─── Página ───

O Estado de S. Paulo
São inconstitucionais principalmente porque criaram dois tipos de candidatos a parlamentar, com e sem emendas
Há muito tempo escrevo contra as emendas
parlamentares, até aqui sem sucesso, mas não desisto, pois constituem uma
grande distorção de nossa vida política, por terem grande influência eleitoral.
Desta vez tive ajuda do meu amigo Vilmar Rocha, que por 20 anos foi deputado
federal por Goiás e como tal participou na revisão constitucional de 1993.
Orientou-me sobre o que está na Constituição sobre essas emendas. É advogado e
foi professor de Direito na Universidade Federal de Goiás.
Na área federal, essas emendas são de vários tipos, cresceram muito nos últimos cinco anos e alcançam hoje cerca de R$ 50 bilhões por ano. Tenho visto notícias de que também chegaram aos Legislativos dos Estados e municípios. Meus argumentos são pela inconstitucionalidade dessas emendas em seu conjunto. A proliferação delas começou via Emenda Constitucional n.º 100, de 2019, que, entre outros aspectos, tornou obrigatória a execução de emendas de bancadas e individuais, dentro de certos limites. A quem quiser conhecer mais a história das emendas sugiro ir ao Google Chrome e procurar por “emendas constitucionais que permitiram as emendas parlamentares”.

───

Sobre a tarefa
No texto sobre emendas parlamentares, quanto essas emendas alcançam hoje por ano na área federal?

─── Dados fornecidos ───

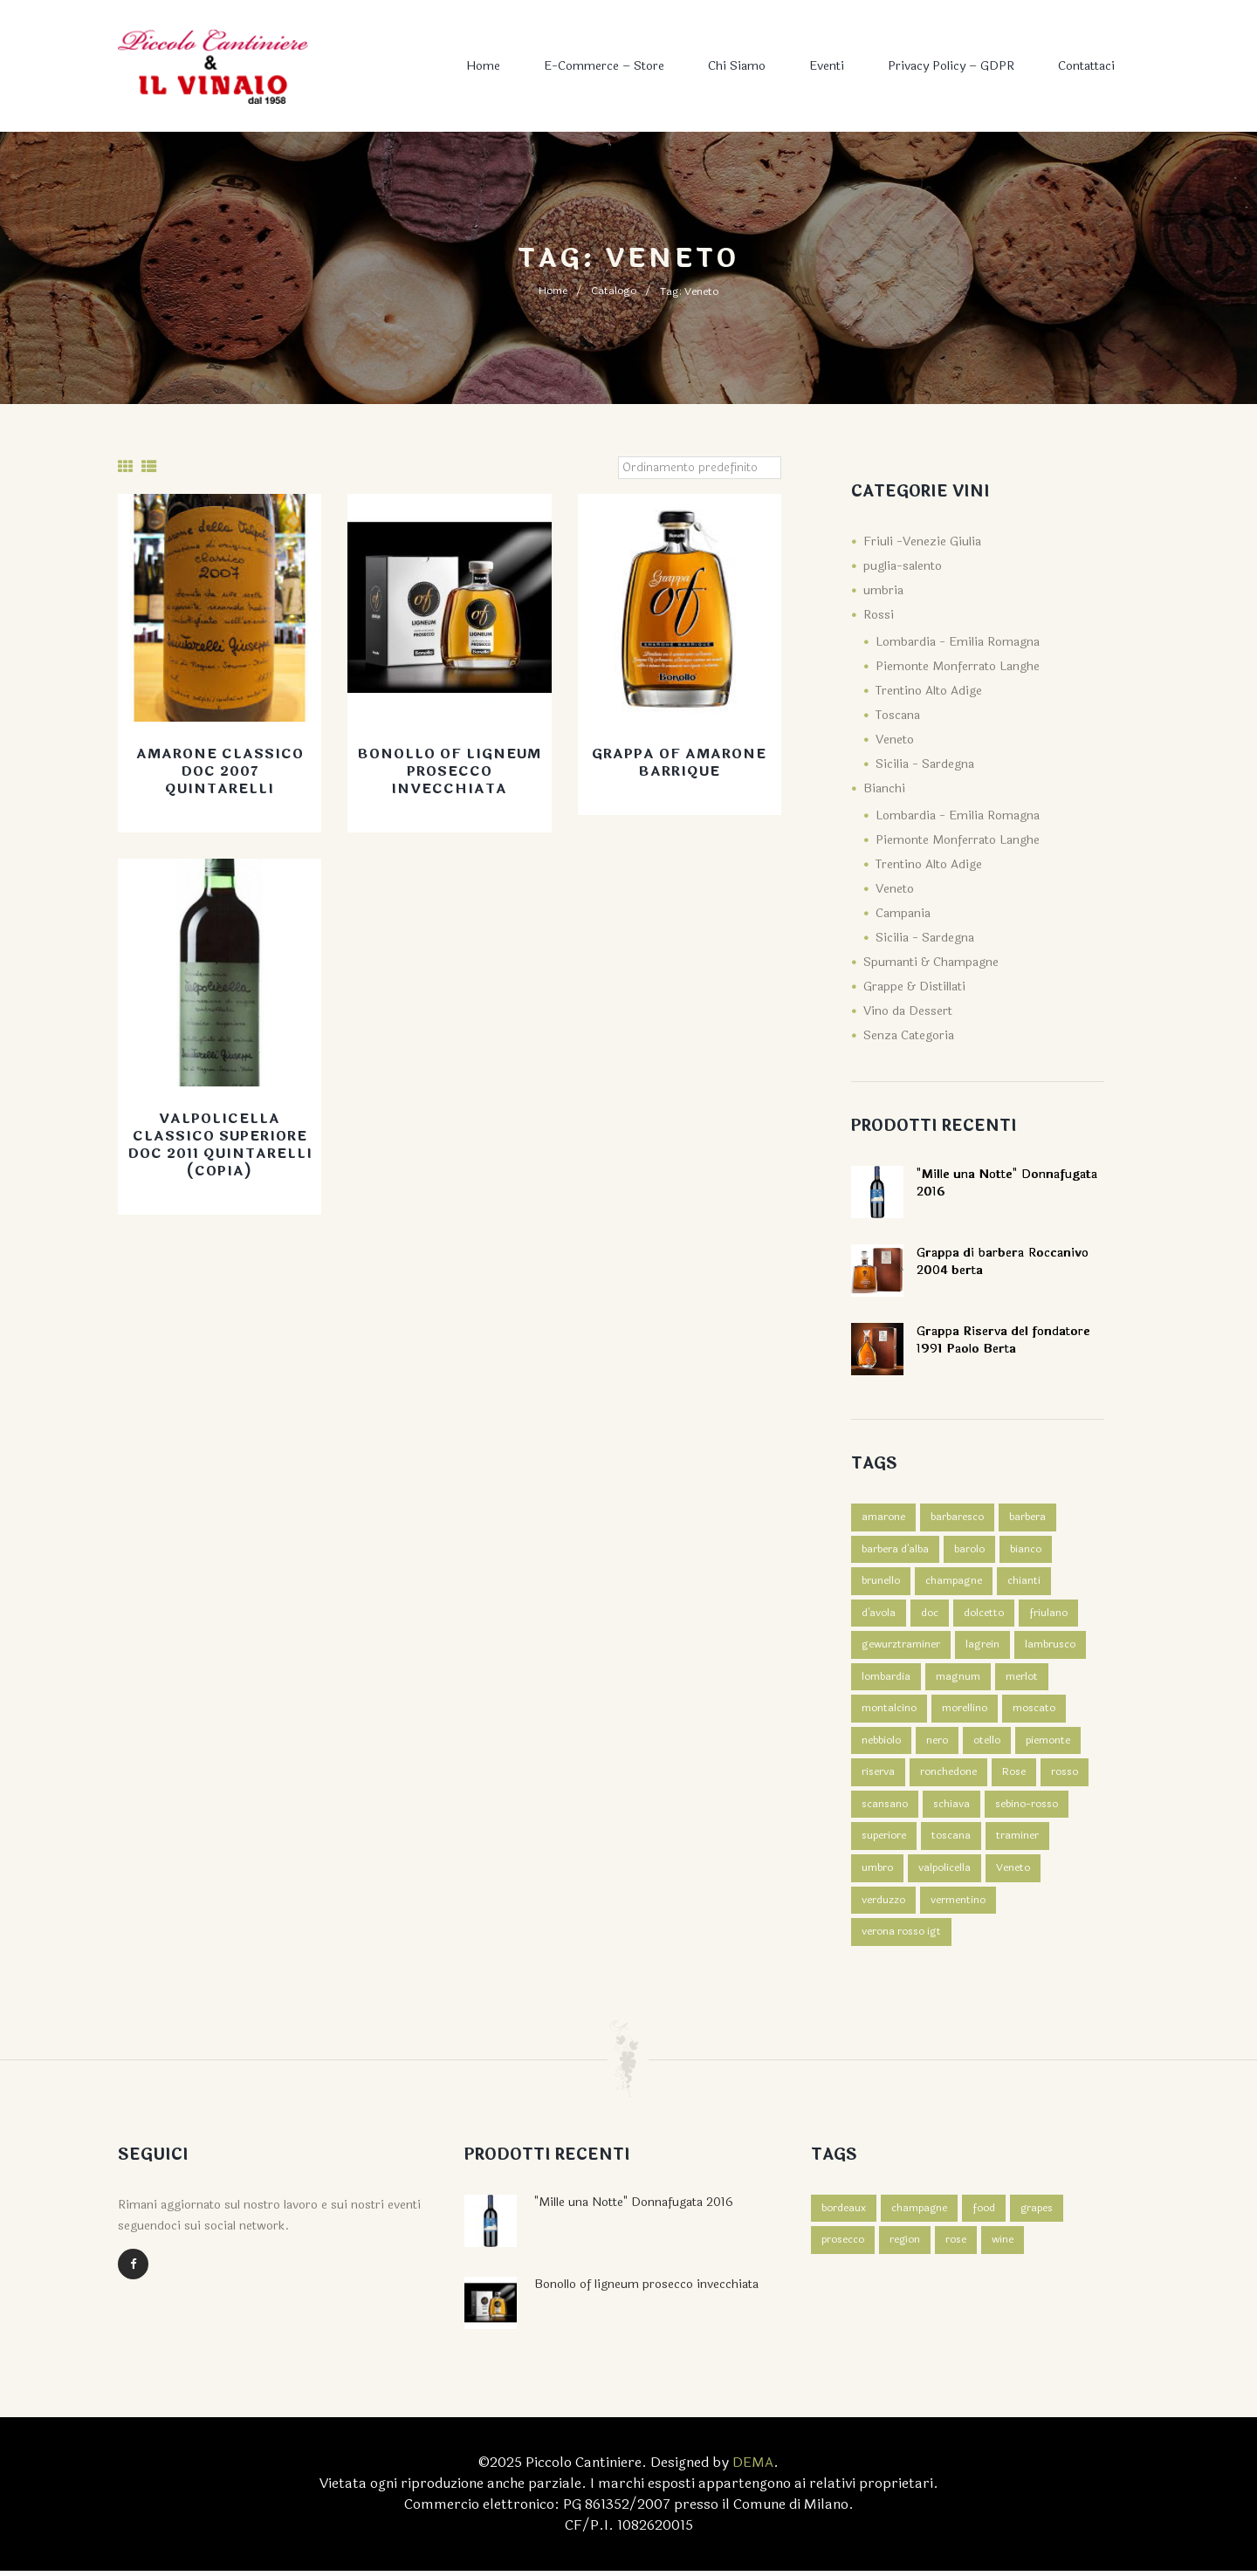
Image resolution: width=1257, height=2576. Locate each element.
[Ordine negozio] (699, 468)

───

Resposta abaixo
Cerca de R$ 50 bilhões por ano.